The widespread use of languages such as Java, Perl and Python in
substantial applications of commercial importance has brought garbage
collection into the mainstream: it is more important than ever before.
At one extreme, server applications are starting to demand very large
numbers of threads, multi-gigabyte heaps and high throughput.  At the
other end, the advent of Microsoft's Common Language Infrastructure and C#
in particular on the one hand, and the prevalence of Java applications in
small devices such as phones on the other, means that garbage-collected
applications will become prevalent on the desktop and in the pocket.
In this special issue of the Science of Computer Programming, we present
five very different perspectives on modern memory management.

Erlang is a strict, functional programming language that supports
concurrency, communication, distribution and fault tolerance.  It is
a key component of products and services for companies like Ericsson,
Nortel and T-Mobile (e.g. in Ericsson's AXD301 which provides the
ATM switch infrastructure for BT's network in the UK).  Whereas many
programming languages expect to support between a few and a few hundred
threads, Erlang applications may use hundreds of thousands of concurrent
processes.  It is therefore vital that Erlang processes be lightweight
and highly responsive.  In the first article in this special issue,
"Efficient Memory Management for Concurrent Programs that Use Message
Passing", Sagonas and Williamson show how the particular characteristics
of Erlang can be exploited to provide efficient garbage collection with
short pause times.  Their key contribution is a hybrid architecture
combining process-local heaps that can be collected independently with a
shared area for messages passed between processes. A static analysis is
used to speculatively allocate data that might be used as a message in
the shared area.  An incremental, generational collector imposes little
overhead on the user program and, because Erlang has no destructive
update, requires no costly barrier mechanisms.

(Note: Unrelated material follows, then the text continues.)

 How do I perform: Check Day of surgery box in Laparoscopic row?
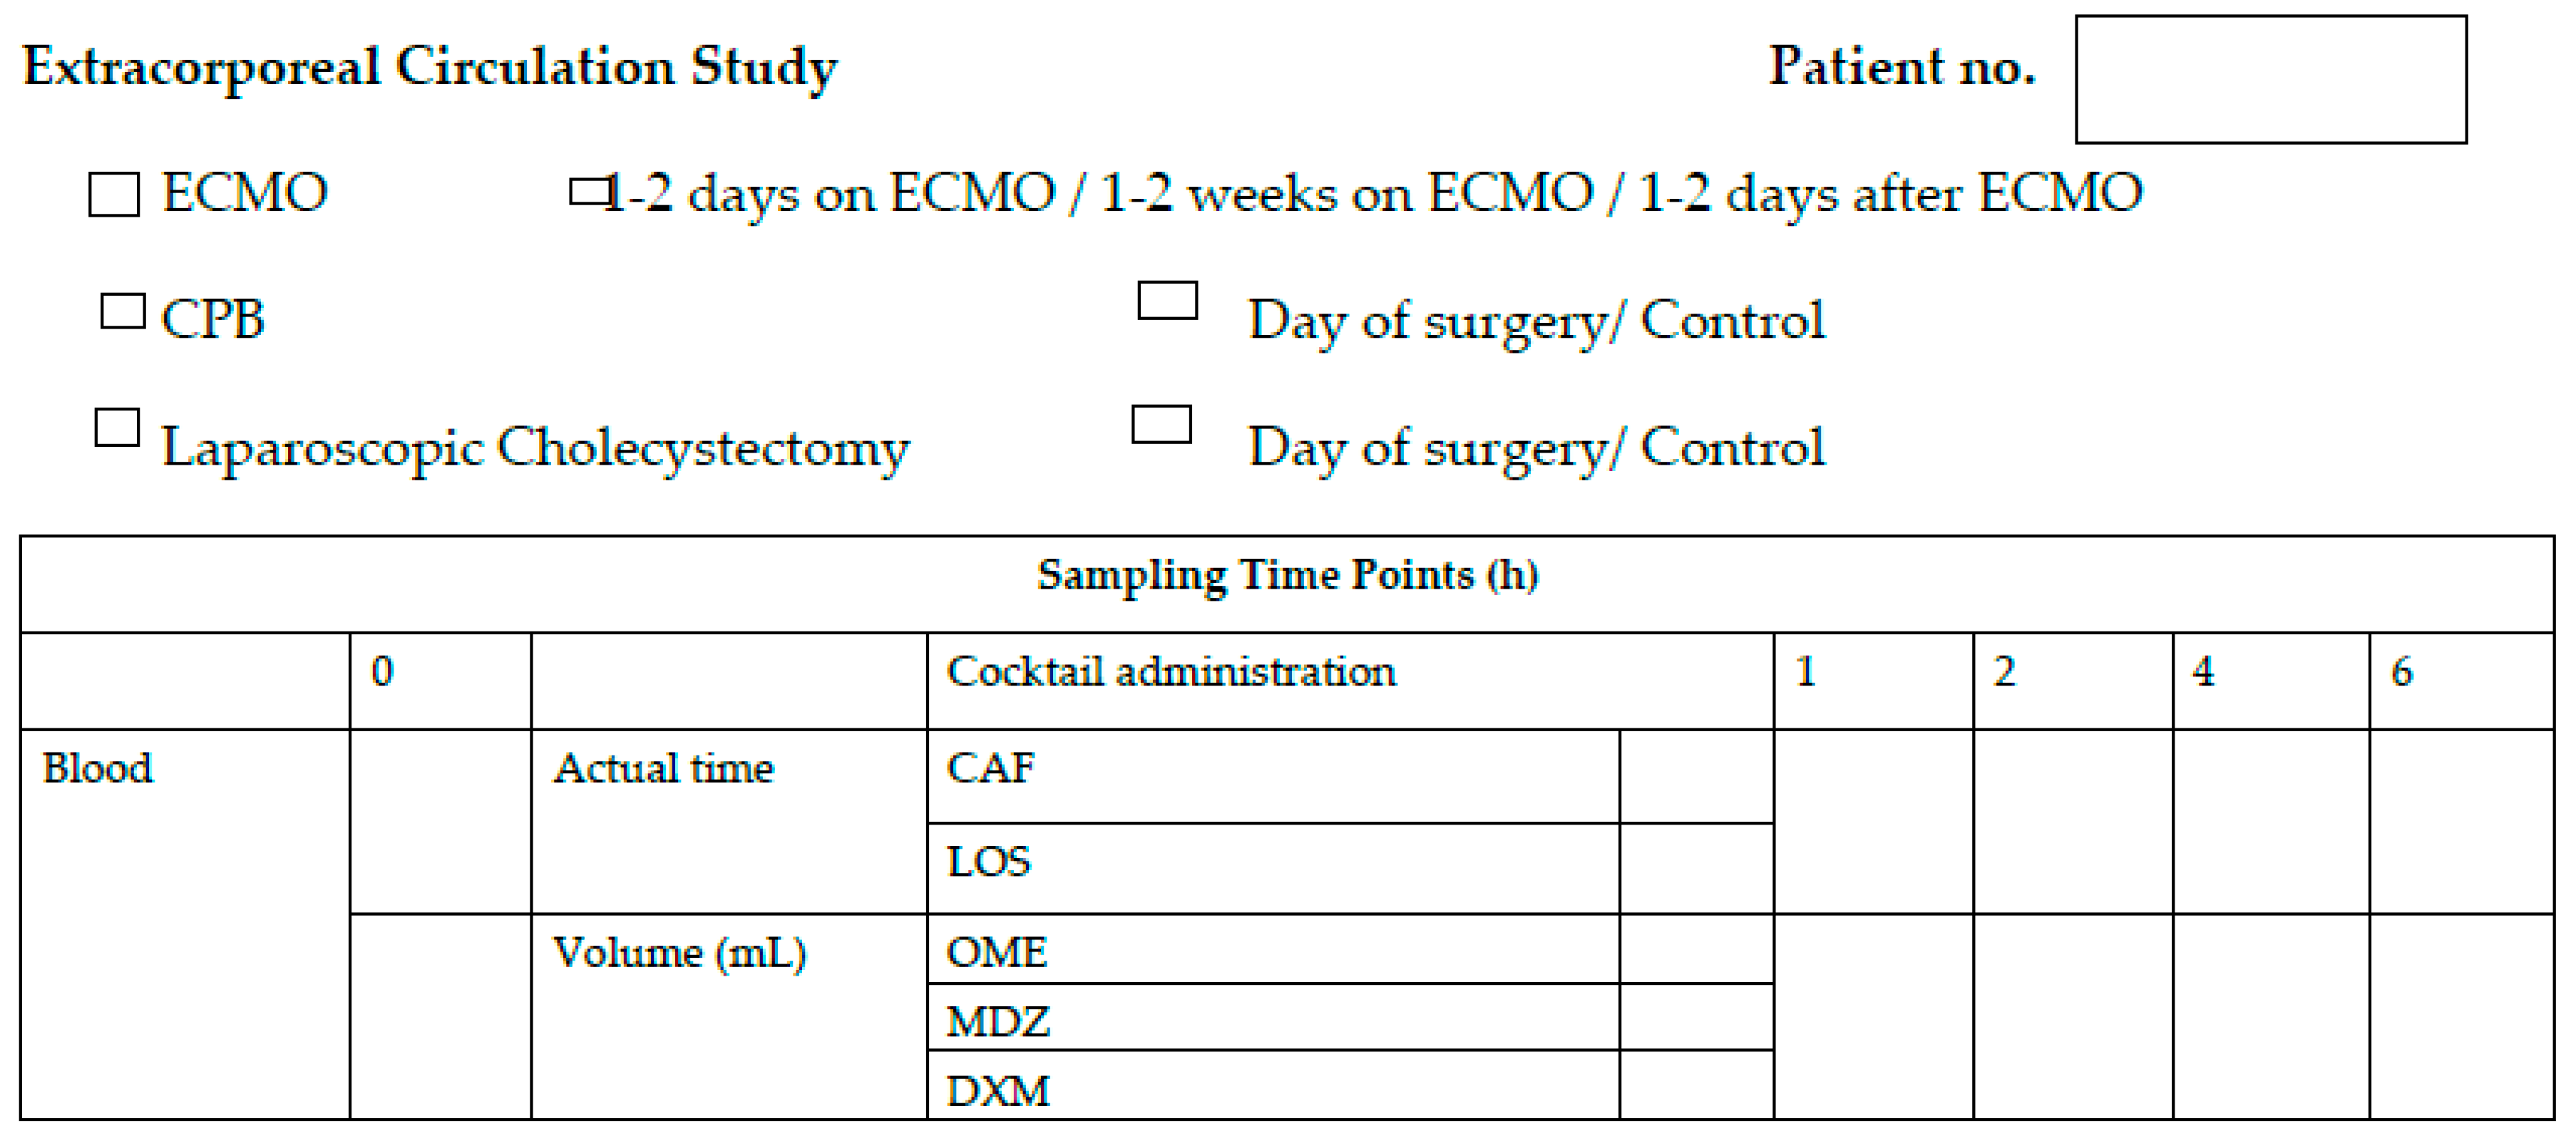[x=1161, y=424]
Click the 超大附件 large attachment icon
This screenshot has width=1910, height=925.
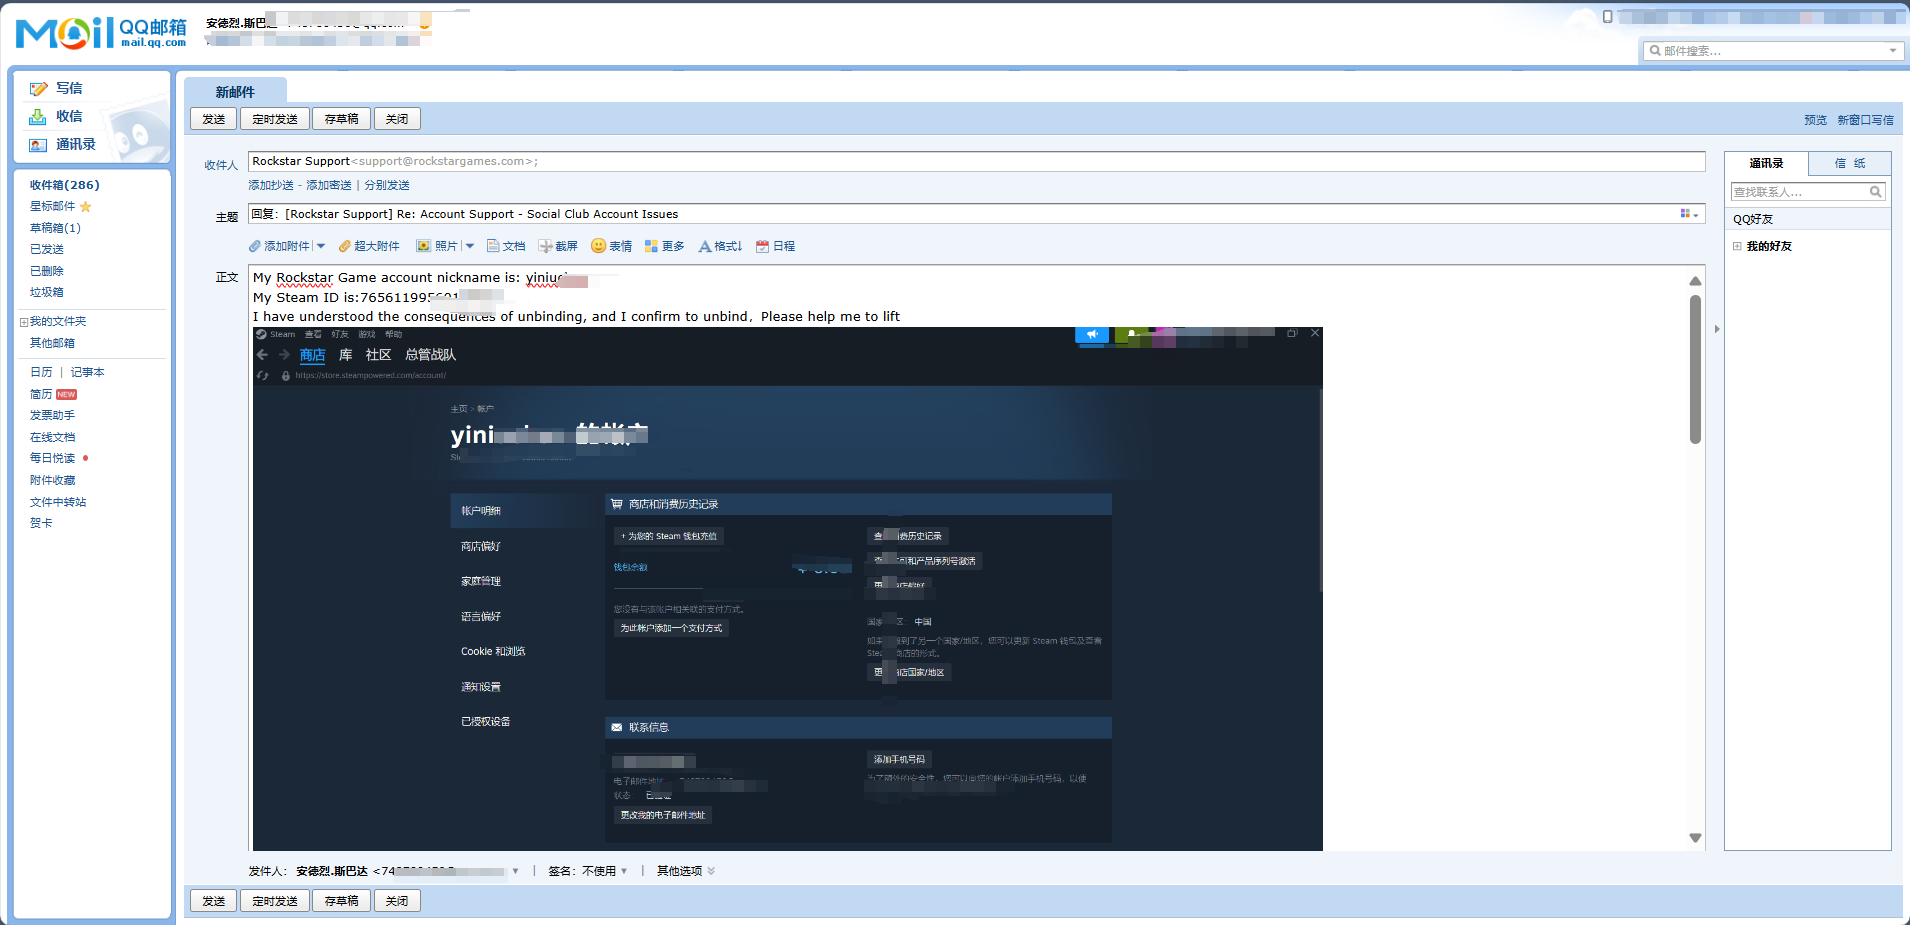pyautogui.click(x=345, y=246)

The goal of the Cyclone project is a safe, low-level language.  Cyclone is
a dialect of C that uses programmer-supplied annotations, a type system,
a flow analysis and run-time checks to ensure that programs are safe.
One of the first challenges that must be surmounted in such a project
is to make memory management safe.  In "Safe Manual Memory Management
in Cyclone", Swamy, Hicks, Morrisett, Grossman and Jim describe how
statically-scoped regions and tracked pointers can be used to construct
a variety of safe memory management abstractions.  Cyclone pointers may
be aliasable, unique (alias-free) or reference-counted; a compile-time
flow analysis checks correct usage of unique pointers.  Unique pointers
can also be used to build new memory management abstractions such as
dynamic allocation arenas, thereby avoiding the limitations imposed
by stack-like, last-in-first-out disciplines.  Finally, they describe
their experience using these mechanisms with real programs, including
applications and Linux device drivers ported to Cyclone as well as
programs written directly in Cyclone.

Object-oriented computation has become the dominant paradigm of the late
twentieth and early twenty-first century.  Despite this, it has had
little influence on computer architecture.  In the third article, "An
Object-Aware Memory Architecture", Wright, Seidl and Wolczko investigate
how hardware support for objects, co-designed with the virtual machine,
can not only lead to better memory system performance but also enable
new memory management algorithms that cannot be implemented efficiently
in software.  Their architecture is based on an address space for
objects using their IDs, mapped by a translator to physical addresses.
Indirect access to objects through an object table has been rejected
since the late 1980s, despite some advantages for garbage collection.
The hardware approach described here avoids the overhead of indirection
but retains its advantages.  Their cache tags lines with object ID
and offset pairs, allowing object loads to go directly to the cache
index/tag match hardware.  This architecture also allows in-cache
garbage collection with little global memory traffic. If most accesses
are indeed to recently allocated objects, then the cache is likely to be
a good approximation of a young generation. Thus, fast generational-like
collection is possible without the need to write back objects to memory.
Finally, an architecture based on object IDs allows objects to be
relocated concurrently without long mutator (user program) pauses since,
unlike in conventional systems, it is no longer necessary to update all
references to a relocated object ``at once''.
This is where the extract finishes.